■ Entries from a collection
BEGIN
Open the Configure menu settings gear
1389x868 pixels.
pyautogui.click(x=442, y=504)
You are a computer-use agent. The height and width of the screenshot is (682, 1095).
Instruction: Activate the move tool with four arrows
END
■ Exercise
Present every line of the material above as a Markdown table with the columns "No." and "Text", numbering each line and skipping any blank ones.

■ Finished answer
| No. | Text |
|---|---|
| 1 | Open the Configure menu settings gear |
| 2 | 1389x868 pixels. |
| 3 | pyautogui.click(x=442, y=504) |
| 4 | You are a computer-use agent. The height and width of the screenshot is (682, 1095). |
| 5 | Instruction: Activate the move tool with four arrows |